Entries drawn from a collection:
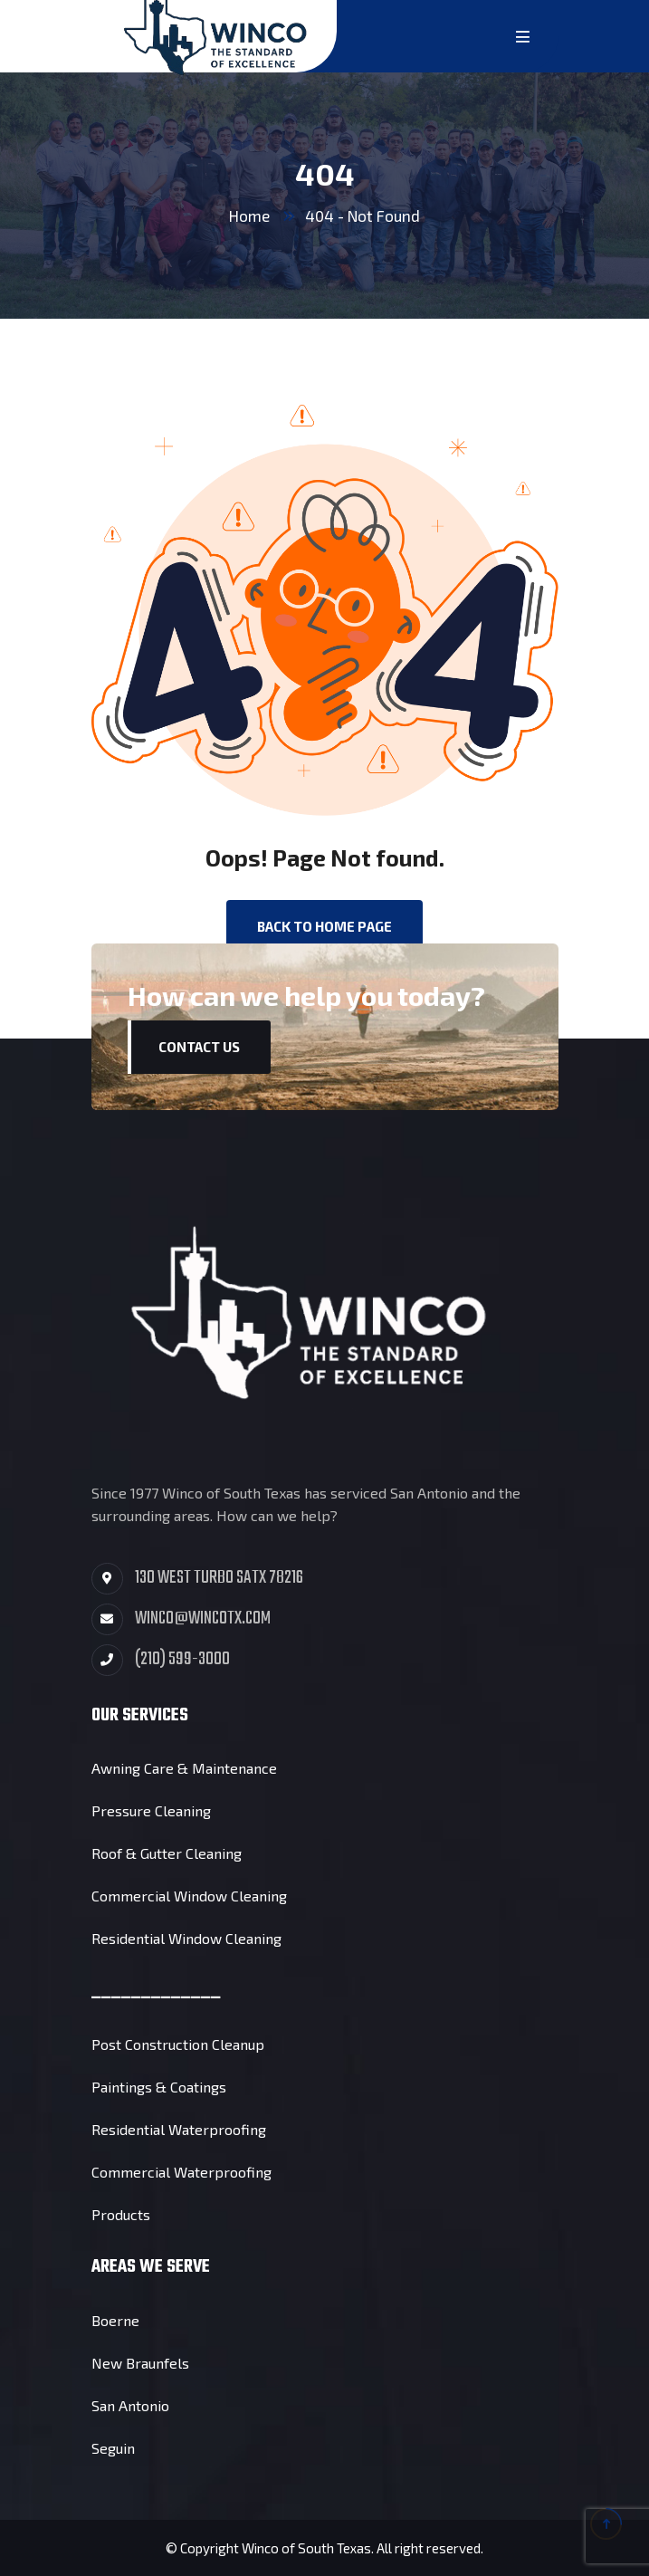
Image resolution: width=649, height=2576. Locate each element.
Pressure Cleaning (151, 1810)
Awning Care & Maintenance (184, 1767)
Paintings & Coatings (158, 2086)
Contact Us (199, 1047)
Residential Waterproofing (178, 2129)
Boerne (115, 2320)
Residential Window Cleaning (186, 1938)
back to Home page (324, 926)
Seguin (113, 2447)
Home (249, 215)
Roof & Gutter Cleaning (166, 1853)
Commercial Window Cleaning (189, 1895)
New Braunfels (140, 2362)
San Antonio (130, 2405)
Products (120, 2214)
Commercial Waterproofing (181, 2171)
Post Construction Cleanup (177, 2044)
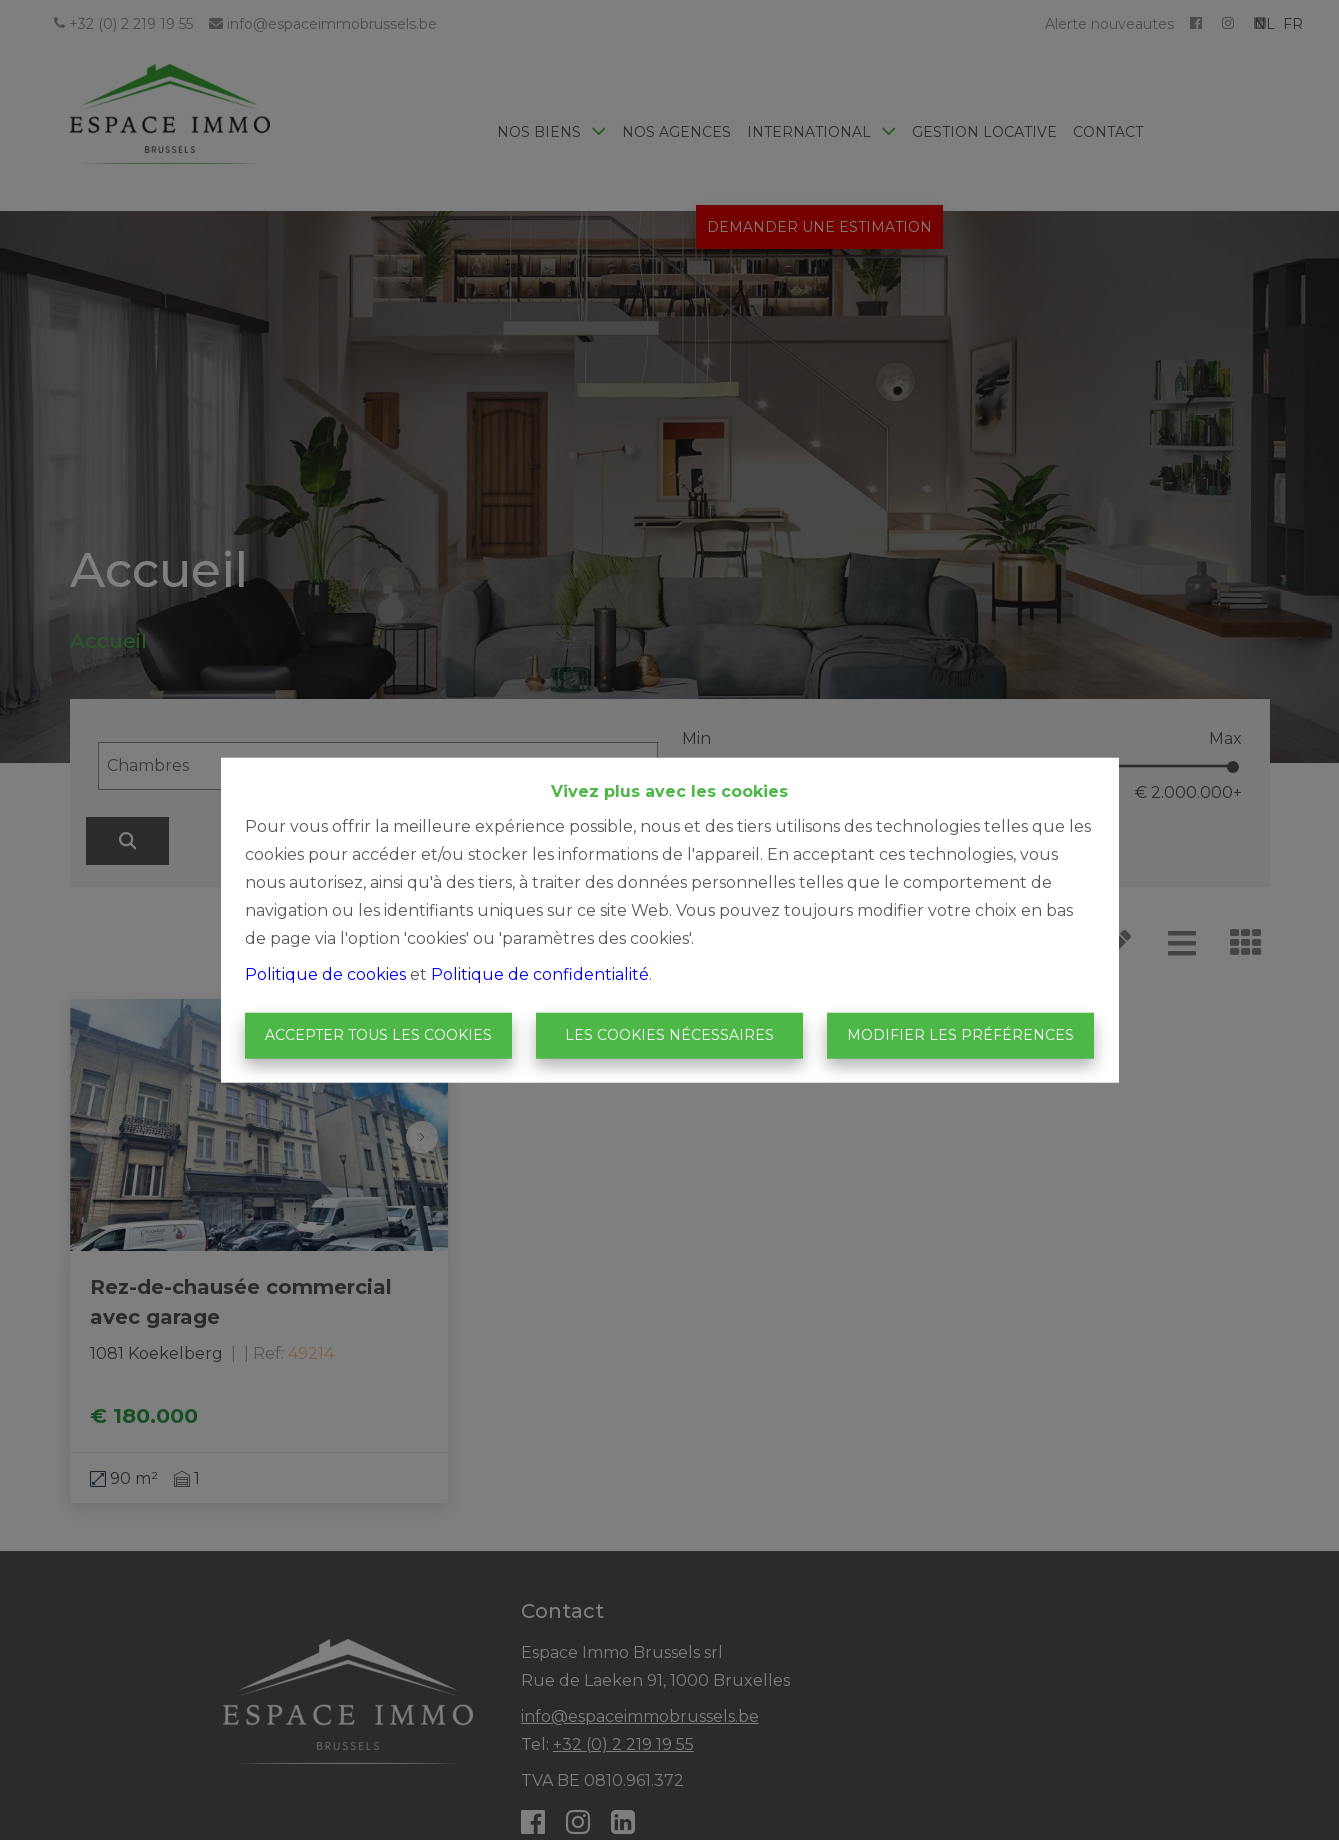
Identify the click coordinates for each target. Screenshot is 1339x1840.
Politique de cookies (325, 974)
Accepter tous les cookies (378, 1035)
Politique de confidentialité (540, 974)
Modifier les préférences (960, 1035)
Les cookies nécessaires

DIRECTIVE: Write out all of the material above again, switching every "Cleaning" to "Washing" and leaving everything else unchanged. Leave out the pictures.

EXERCISE ANSWER:
Image resolution: width=649, height=2576. Locate each element.
Pressure Washing (151, 1810)
Awning Care & Maintenance (184, 1767)
Paintings & Coatings (158, 2086)
Contact Us (199, 1047)
Residential Waterproofing (178, 2129)
Boerne (115, 2320)
Residential Window Washing (186, 1938)
back to Home page (324, 926)
Seguin (113, 2447)
Home (249, 215)
Roof & Gutter Washing (166, 1853)
Commercial Window Washing (189, 1895)
New Braunfels (140, 2362)
San Antonio (130, 2405)
Products (120, 2214)
Commercial Waterproofing (181, 2171)
Post Construction Cleanup (177, 2044)
Identify the click coordinates for each target. Screenshot is 1339x1840.
Politique de cookies (325, 974)
Accepter tous les cookies (378, 1035)
Politique de confidentialité (540, 974)
Modifier les préférences (960, 1035)
Les cookies nécessaires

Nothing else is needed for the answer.